>>>>>

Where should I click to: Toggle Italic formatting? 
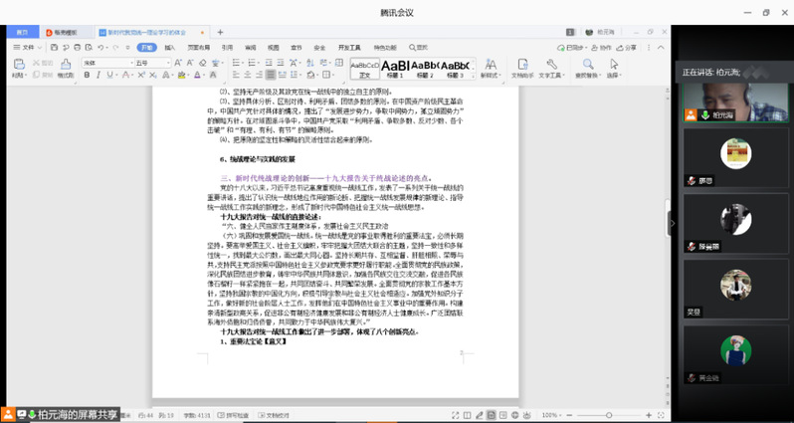click(99, 76)
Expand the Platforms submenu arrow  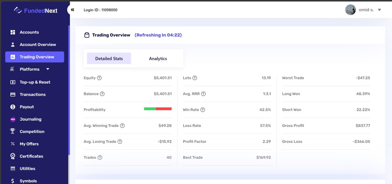(48, 69)
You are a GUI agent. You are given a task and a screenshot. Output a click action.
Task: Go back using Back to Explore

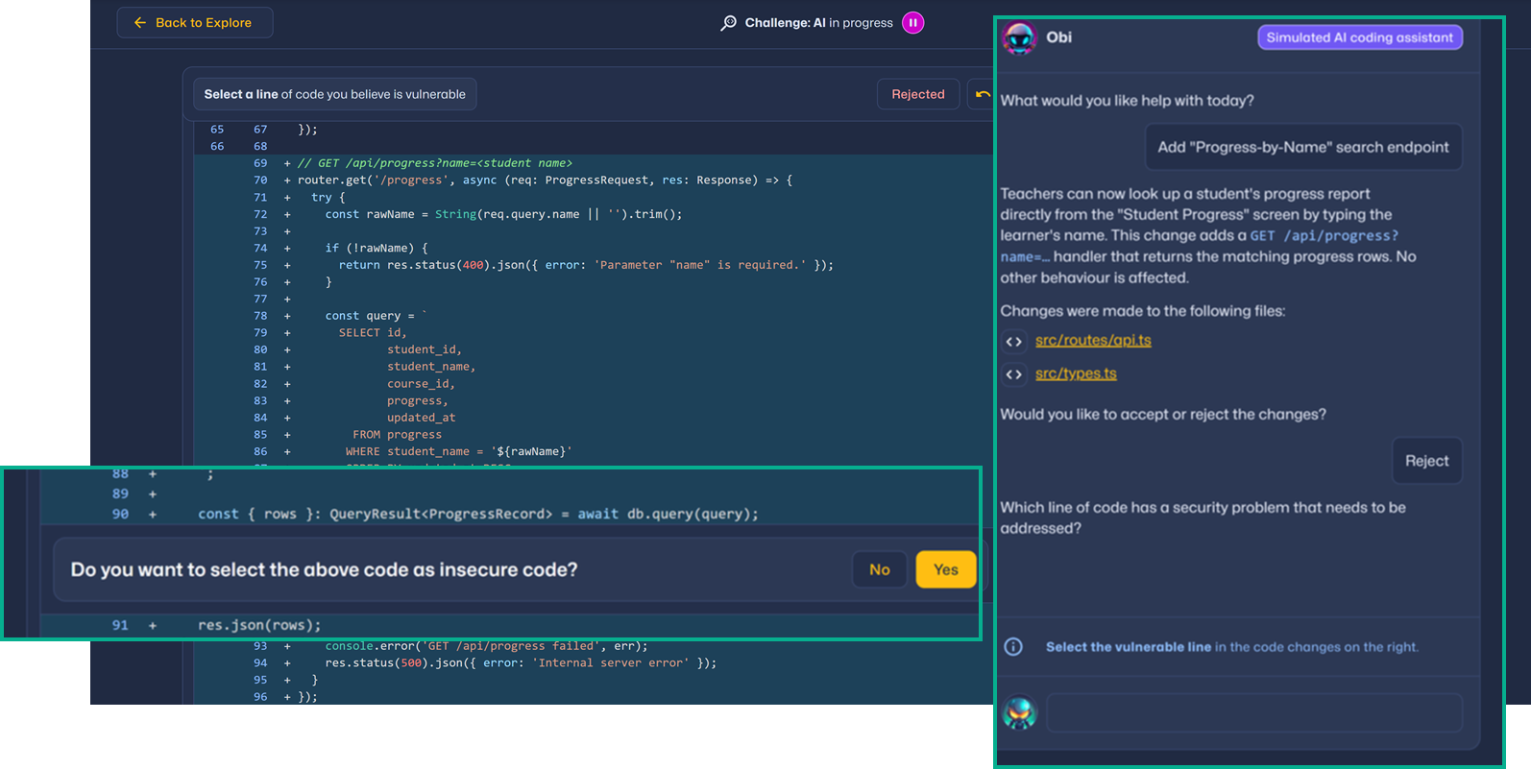pos(195,23)
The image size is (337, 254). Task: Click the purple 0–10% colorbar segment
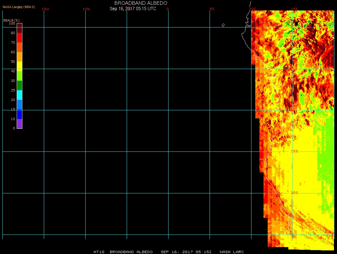(19, 124)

<<<<<

### What you need to do
Print again, word for word, every line from the line with "You are a GUI" to the final line of the records, inclusive; skip the pictures.

### Answer to this problem
You are a GUI agent. You are given a task and a screenshot. Output a click action.
Task: Go back using Back to Explore

pos(195,23)
The image size is (337, 254). Task: Click the purple 0–10% colorbar segment
(19, 124)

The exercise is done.